Xinhua
August 26, 2006
The Songhua River in northeast China has avoided a chemical pollution crisis after 10 tons of chemicals were tipped into a tributary, a state environment official said.
The Songhua River in northeast China has avoided a chemical pollution crisis after 10 tons of chemicals were tipped into a tributary, a state environment official said yesterday. Speaking at a government conference, Zhou Shengxian, director of the State Environmental Protection Administration, ruled out the possibility of river pollution.

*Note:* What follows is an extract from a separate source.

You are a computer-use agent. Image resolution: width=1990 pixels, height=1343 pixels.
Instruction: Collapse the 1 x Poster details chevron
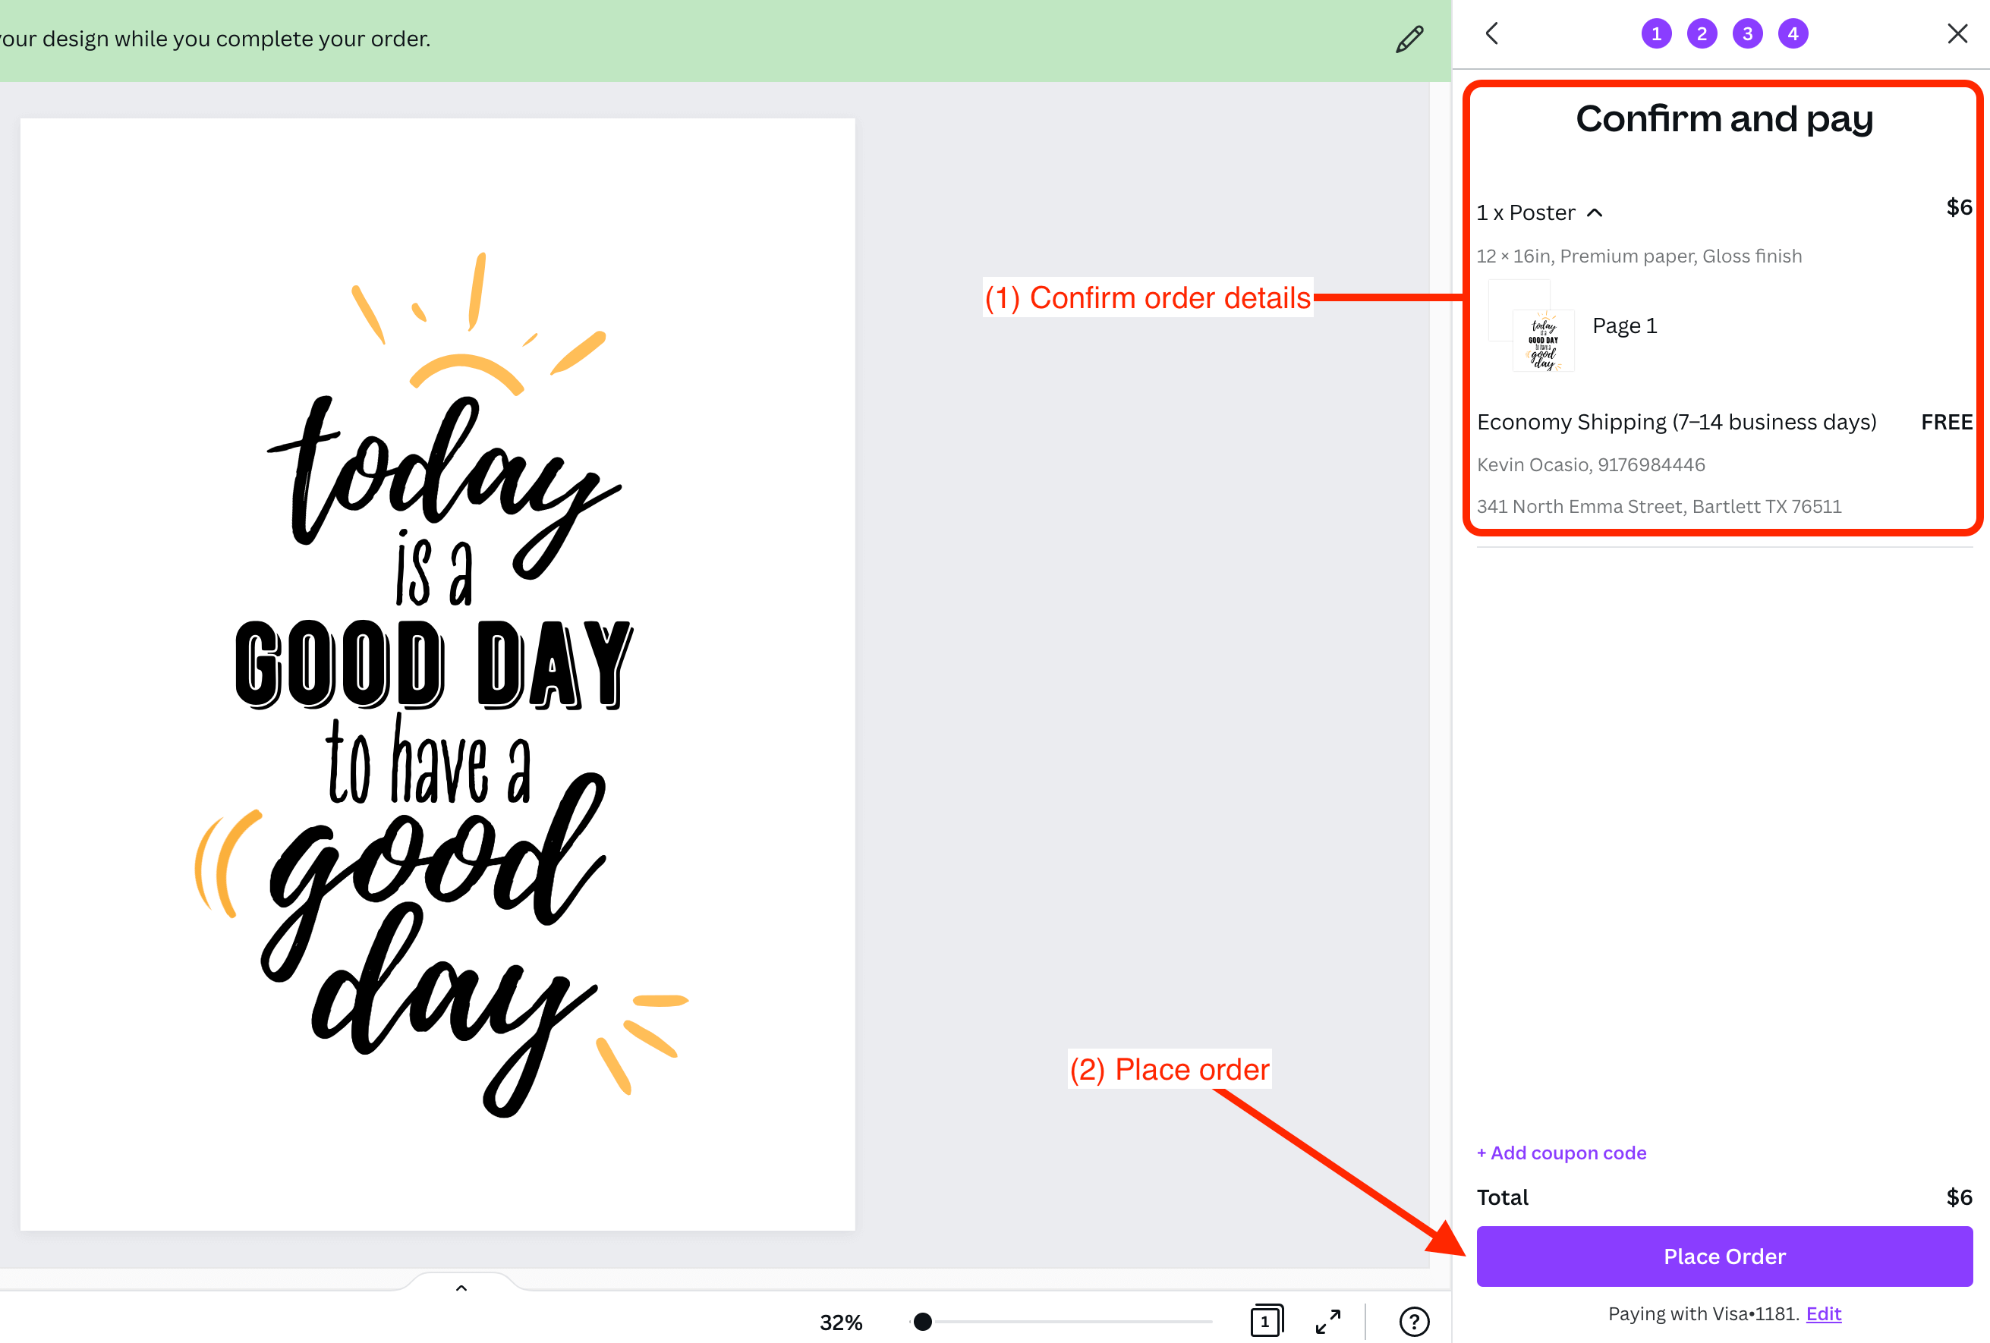click(1594, 213)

Environmental experts had managed to contain and treat a toxic chemical slick on the Mangniu River, a tributary of Songhua, avoiding pollution damage to the waterway, the official said. “Monitoring of the waterway in the Jilin Province section showed the water quality met national standards,” said Zhou. “No people or animals were reported to be affected by the spill in the Mangniu River.” Ten tons of a toxic chemical were dumped into the Mangniu on Monday by two truck drivers in Jilin City, northeast China’s Jilin Province, leaving a five-kilometer bubbling red slick. The trucks were supposed to discharge the waste somewhere out of town. Experts and officials from the provincial and central governments and environmental protection departments set up an emergency pollution control base at the site as soon as the incident was detected. More than 1,000 army personnel and firefighters had built a pollution interception dam and two dams with activated carbon to absorb the pollutants. The affected water was filtered before entering the Songhua. The dumped chemical is xylidine, harmful to the liver, lungs and kidneys. The drivers and five managers of the Changbaishan Jingxi Chemical Company were detained and the government of Jilin City ordered the company to cease production.